There were times, when Eli Stephens was alone in the dark, lying in bed, that the doubts would begin to creep into his mind. Then he’d shake his head and dismiss those thoughts, and he’d get up the next day even more determined than ever to grasp his dream.
Consider the dream grasped.
Stephens, China Spring’s indefatigable senior point guard, achieved his lifelong ambition of landing a scholarship to play Division I college basketball on Tuesday, signing with American University.
Stephens certainly possesses the skill and the stats of a big-time college basketball player. He owns more accolades and school records than his China Spring head coach Phil McCaslin had time to list. Among them: He’s the reigning Super Centex Player of the Year and District 18-4A MVP, coming off a season in which he averaged 27.1 points per game in spurring the Cougars to their first regional tournament appearance since 1989.
But he’s also 5-foot-8, and that means some college scouts looked right over his head and directed their attention on bigger (in size) prospects.
“Yeah, there were some nights where I was like, maybe I won’t be able to get to that level, be able to play against that competition,” Stephens said. “It just drove me to work harder.”
McCaslin witnessed Stephens’ irrepressible drive each day in practice. The coach said he would marvel at the way his star player attacked even the simplest of drills. He never stopped working on his game. He realized he could always get better.
“He trusted the process,” McCaslin said. “He didn’t expect an offer this day or that day or said by this day. He said I’m going to get better today. You see him in practice, the way he attacks the process is phenomenal. That’s why he is where he is. He never rests on his laurels, which there are many. He’s trying to get better and set new goals.”
American University is located in Washington, D.C., and plays D-I basketball in the Patriot League. The Eagles were 16-14 in the 2019-20 season and 12-6 in conference play, falling to Bucknell in the quarterfinals of the Patriot League Tournament. They last made the NCAA tournament in 2014.
Stephens said he appreciated the way American’s coaching staff embraced him and made him feel wanted.
“The way they showed love for me and brought me in as a family member,” Stephens said. “They always were encouraging me, being there for me, always asking me questions and stuff.

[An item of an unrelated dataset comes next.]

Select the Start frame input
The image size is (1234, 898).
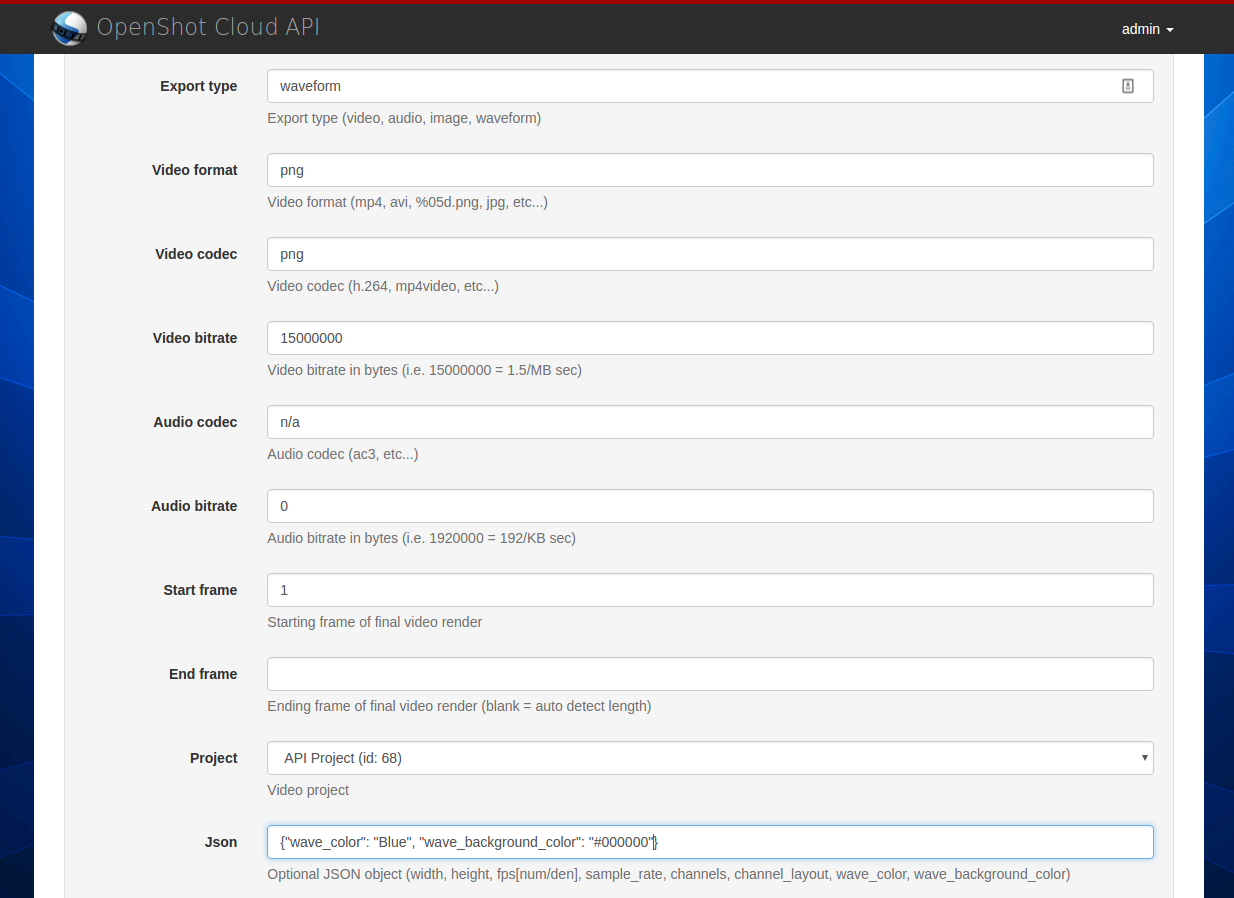709,590
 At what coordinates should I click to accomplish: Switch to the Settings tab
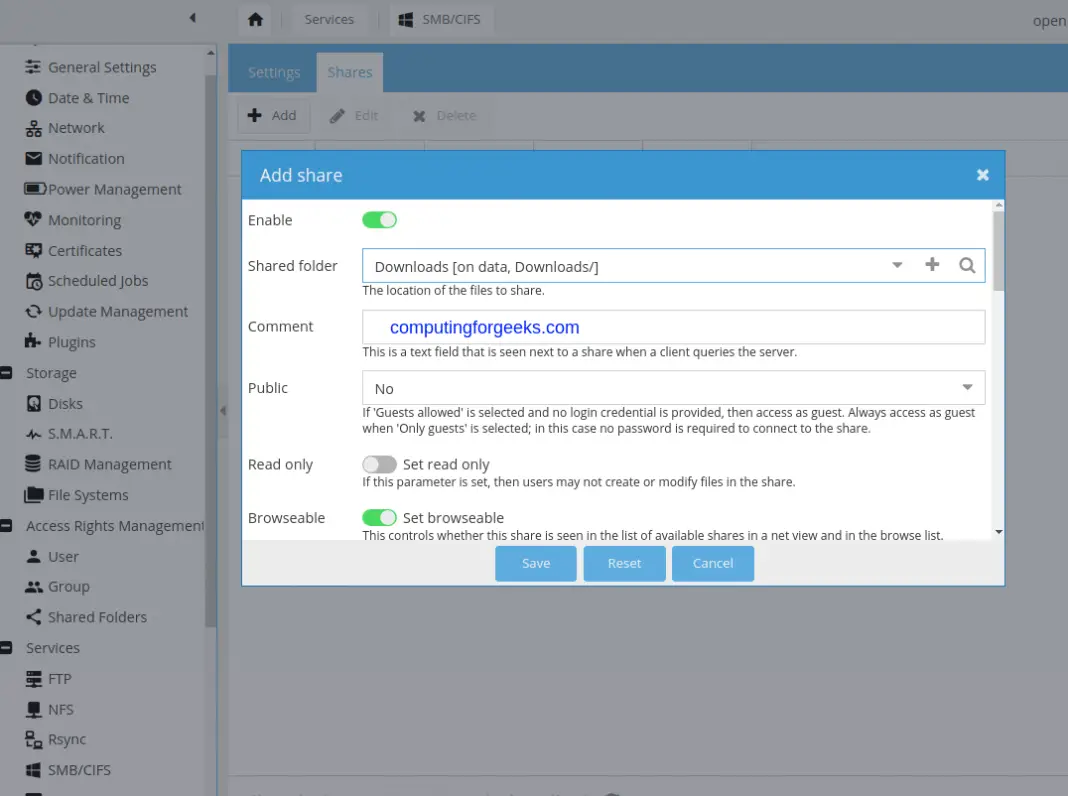point(274,72)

It just made it feel like home.”
Speaking of family, Eli said he couldn’t have reached his real-life American dream without the guidance and support of his father Antwan Sr. and brother Antwan, who joined him at Tuesday’s signing ceremony in the China Spring gym. The younger Antwan is a past Cougars standout who now plays for Concordia University in Austin. The one-on-one battles that he and Eli staged in the driveway and in the China Spring gym remain locked in Cougar lore.
“He helped a lot,” Eli said of his brother. “He taught me some stuff, talked me through some stuff, made sure that I was focused on what I wanted to do, what I wanted to accomplish. He just pushed me harder in the gym, constantly being that better competition to play against. It made me a lot better.”
The road to college basketball wasn’t a smooth one for Eli. The toughest loss of his life came in October 2016 when his mother Tashekia died in a car accident. He still carries her memory with him when he takes the court.
Eli left tragedy behind, and now he has reached a measure of triumph.
“It’s been hard. It’s been long,” Stephens said. “I’ve been playing basketball since I was six, and I’ve been grinding every day since then, trying to get that scholarship that I finally received. I’m very excited.”